This material is woven so that there are pores large enough for air exchange. It’s then coated with a thin layer of another polymer, polytetrafluoroethylene. That serves two purposes. The polymer reflects UV light efficiently, handling some wavelengths that titanium dioxide doesn’t. It’s also hydrophobic, meaning it will repel water. Combine that with a carefully chosen pore size, and it allows breathability while keeping things waterproof.

This last feature handles the sweat issue. As sweat evaporates from our skin, it goes into the vapor phase, allowing it to pass through the pores of the material. That works even as the fabric rejects liquid water due to its hydrophobic nature.

Do all the demos

The researchers did their best to put their wonder-fabric through a whole bunch of tests and demonstrations.

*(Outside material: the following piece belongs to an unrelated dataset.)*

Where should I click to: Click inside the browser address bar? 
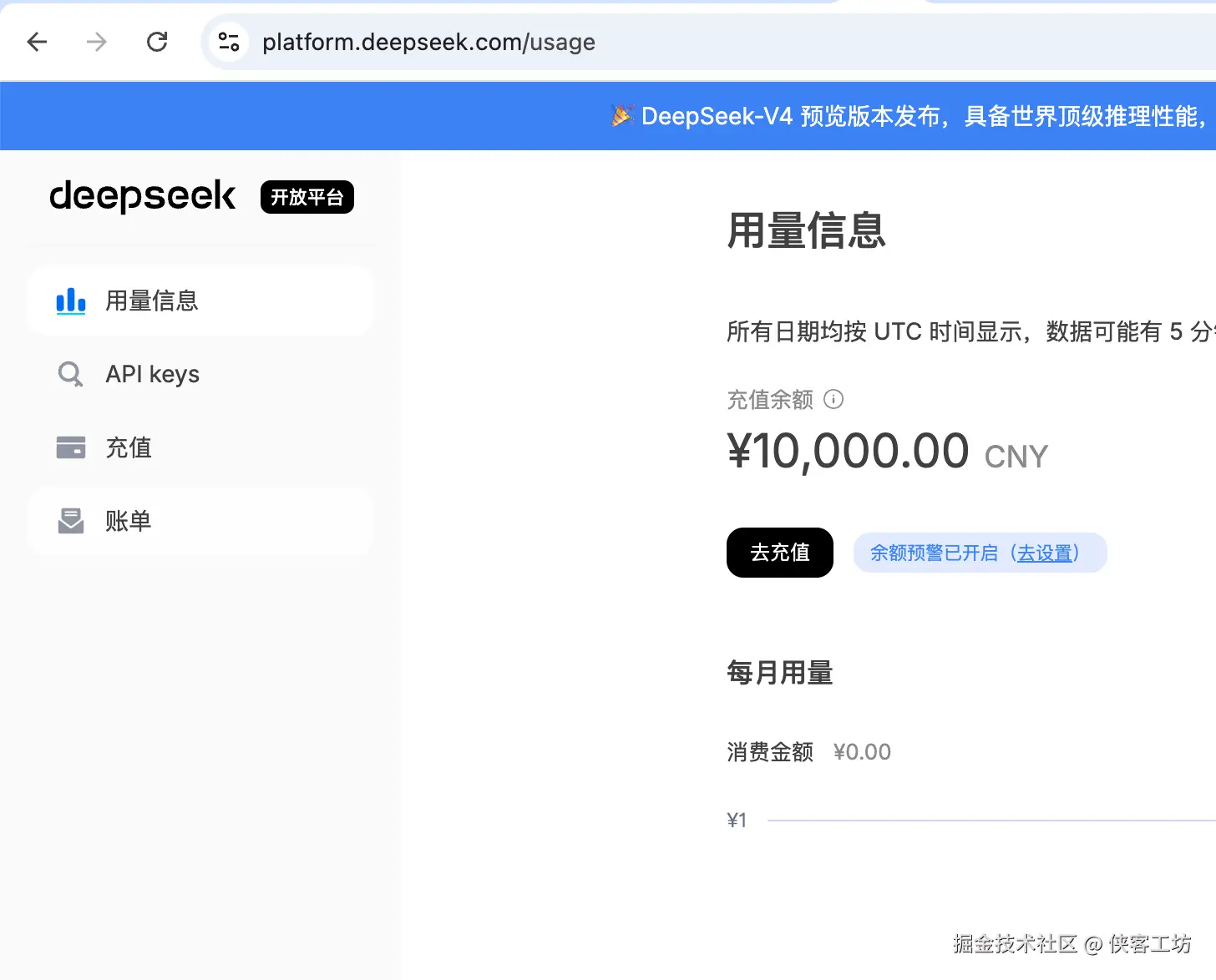click(428, 42)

They showed that the breathable/waterproof combination worked by using the fabric to seal the bottom of a container of water and then pumping air through it. (Oddly, the image of this in the paper shows that they put fish in the water for… I’m not entirely sure what.) The fabric also reflected well over 90 percent of incoming sunlight.

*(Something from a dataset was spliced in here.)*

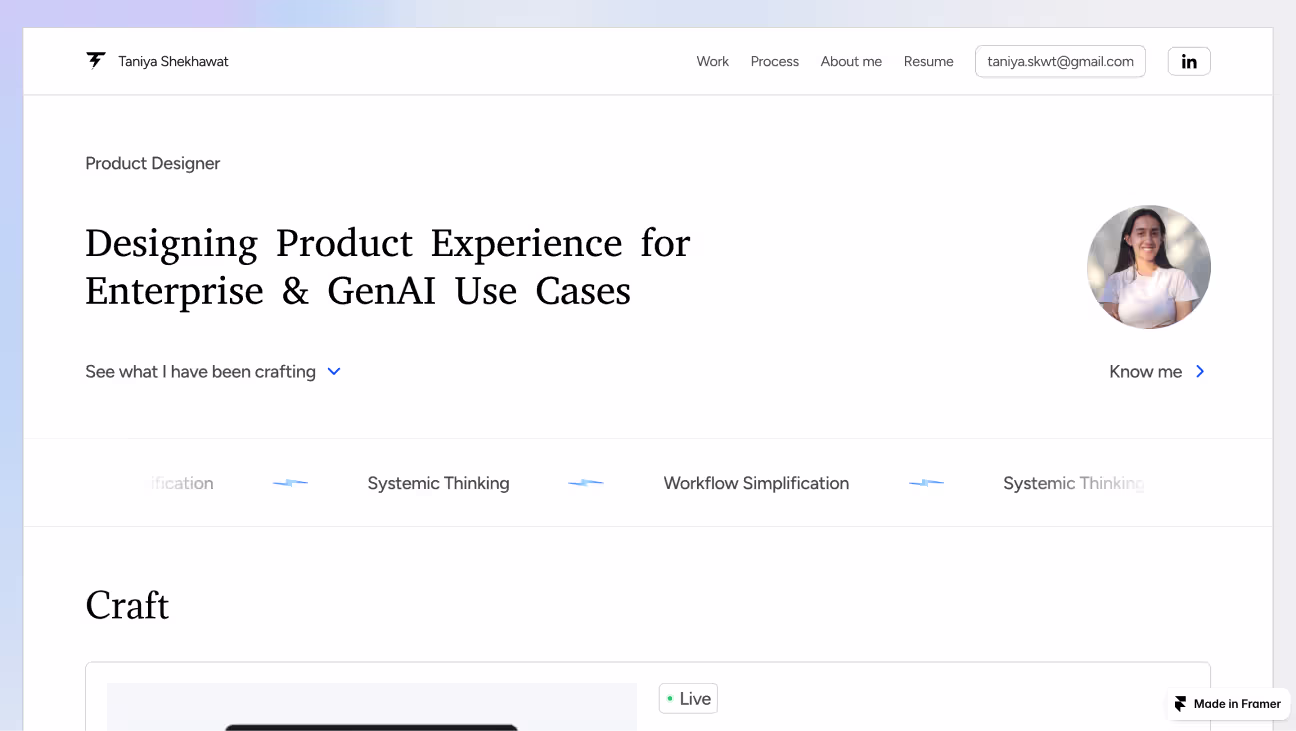Image resolution: width=1296 pixels, height=731 pixels.
Task: Click the down chevron beside crafting text
Action: tap(334, 372)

They also made a large roll of the fabric and showed that you could do the things you’d normally expect to do to clothes, including embroidering it with patterns and sending it through the washing machine.

And, critically, the researchers showed that the fabric managed heat as expected. They placed a variety of fabrics over a copper plate and stuck them in direct sunlight. To get this test to reflect normal fabric use, they also injected the amount of heat normally dissipated by the human body (somewhat disturbingly, they called this a “skin simulator”). The plate ended up 5º C cooler than cotton and nearly 7º C cooler than spandex.

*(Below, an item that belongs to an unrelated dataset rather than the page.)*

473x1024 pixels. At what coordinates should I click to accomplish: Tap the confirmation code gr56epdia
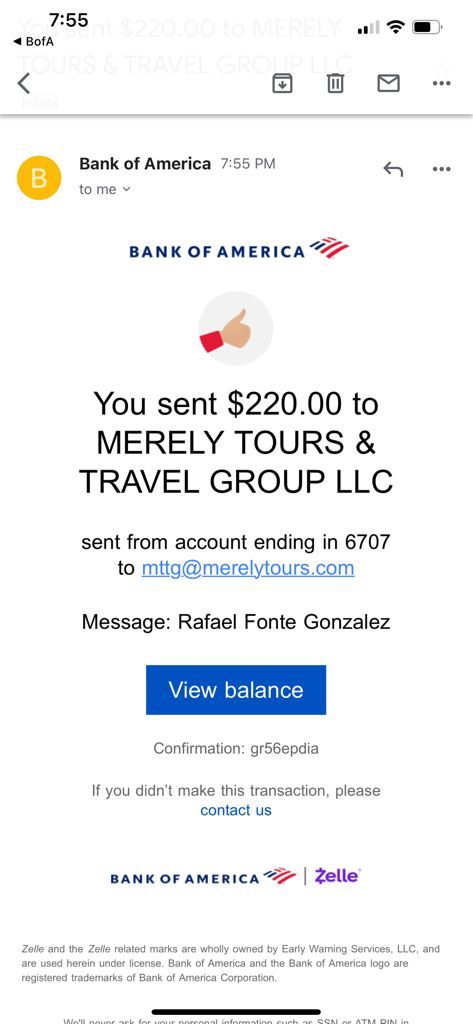pyautogui.click(x=285, y=748)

As their final test, the researchers made a vest that was half-covered with this fabric, stuck it on one of their students, and sat the student out in the sun. Registering the person’s temperature with an infrared camera, they found that the half that was covered in their structured material was typically about 3º C cooler than the one that wasn’t.

This material has some obvious limitations, most notably that dyeing it would immediately eliminate much of its function. But as someone who suffers badly in summertime heat, I’d be more than happy to accept a “you can have any color you want as long as it’s white” situation for my shirt if it would keep me a few degrees cooler. So here’s hoping that there aren’t too many barriers to commercialization on this one.

Science, 2021. DOI: 10.1126/science.abi5484  (About DOIs).